> _Work order_: Copy the records from the beginning through the line containing "(389, 351).", substituting "overview-selection-pane" for "overview-selection-window" and keeping everything else the same.
** Opening Exercise data block **
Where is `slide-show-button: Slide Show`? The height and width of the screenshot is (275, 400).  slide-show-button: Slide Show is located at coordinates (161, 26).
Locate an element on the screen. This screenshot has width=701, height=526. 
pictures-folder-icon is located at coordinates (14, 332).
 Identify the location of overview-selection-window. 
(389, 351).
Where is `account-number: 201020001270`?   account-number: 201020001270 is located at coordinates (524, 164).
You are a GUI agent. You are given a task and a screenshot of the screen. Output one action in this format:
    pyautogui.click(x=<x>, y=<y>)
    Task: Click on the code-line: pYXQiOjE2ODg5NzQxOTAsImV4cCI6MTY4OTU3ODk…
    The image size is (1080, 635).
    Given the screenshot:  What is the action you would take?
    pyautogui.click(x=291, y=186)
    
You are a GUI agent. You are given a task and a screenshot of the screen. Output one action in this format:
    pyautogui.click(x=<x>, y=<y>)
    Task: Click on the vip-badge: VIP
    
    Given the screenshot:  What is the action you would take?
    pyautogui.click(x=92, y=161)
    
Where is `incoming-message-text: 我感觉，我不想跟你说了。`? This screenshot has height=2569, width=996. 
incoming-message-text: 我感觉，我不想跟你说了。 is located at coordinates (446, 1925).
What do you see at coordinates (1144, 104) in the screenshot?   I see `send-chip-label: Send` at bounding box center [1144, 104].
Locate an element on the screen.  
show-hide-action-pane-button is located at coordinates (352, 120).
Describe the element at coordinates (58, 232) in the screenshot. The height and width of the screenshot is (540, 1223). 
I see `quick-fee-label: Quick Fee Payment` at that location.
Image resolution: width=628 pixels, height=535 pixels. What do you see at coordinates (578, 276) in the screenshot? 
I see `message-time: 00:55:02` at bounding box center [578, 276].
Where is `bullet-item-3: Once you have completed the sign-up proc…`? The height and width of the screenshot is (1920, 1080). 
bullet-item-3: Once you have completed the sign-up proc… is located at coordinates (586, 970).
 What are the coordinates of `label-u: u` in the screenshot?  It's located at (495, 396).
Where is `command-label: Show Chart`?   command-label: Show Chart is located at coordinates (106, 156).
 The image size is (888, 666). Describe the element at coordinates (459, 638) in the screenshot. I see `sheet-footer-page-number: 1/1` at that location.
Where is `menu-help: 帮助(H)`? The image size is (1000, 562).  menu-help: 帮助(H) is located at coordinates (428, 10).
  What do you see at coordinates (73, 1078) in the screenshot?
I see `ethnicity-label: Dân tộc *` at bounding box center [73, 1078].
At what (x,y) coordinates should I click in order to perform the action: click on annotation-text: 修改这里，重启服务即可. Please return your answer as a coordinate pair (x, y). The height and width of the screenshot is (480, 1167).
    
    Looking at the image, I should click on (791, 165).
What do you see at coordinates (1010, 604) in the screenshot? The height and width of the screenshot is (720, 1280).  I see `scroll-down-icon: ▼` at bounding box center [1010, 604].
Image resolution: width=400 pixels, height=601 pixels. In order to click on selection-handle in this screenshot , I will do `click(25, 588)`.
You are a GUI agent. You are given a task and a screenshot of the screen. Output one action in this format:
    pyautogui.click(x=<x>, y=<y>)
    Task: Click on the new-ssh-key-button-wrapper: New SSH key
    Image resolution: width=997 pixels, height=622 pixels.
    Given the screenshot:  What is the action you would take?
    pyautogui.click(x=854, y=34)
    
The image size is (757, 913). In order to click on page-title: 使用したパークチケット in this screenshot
** Closing Exercise data block **
> _Result_:
Where is `slide-show-button: Slide Show`? The height and width of the screenshot is (275, 400).  slide-show-button: Slide Show is located at coordinates (161, 26).
Locate an element on the screen. This screenshot has width=701, height=526. 
pictures-folder-icon is located at coordinates (14, 332).
 Identify the location of overview-selection-pane. 
(389, 351).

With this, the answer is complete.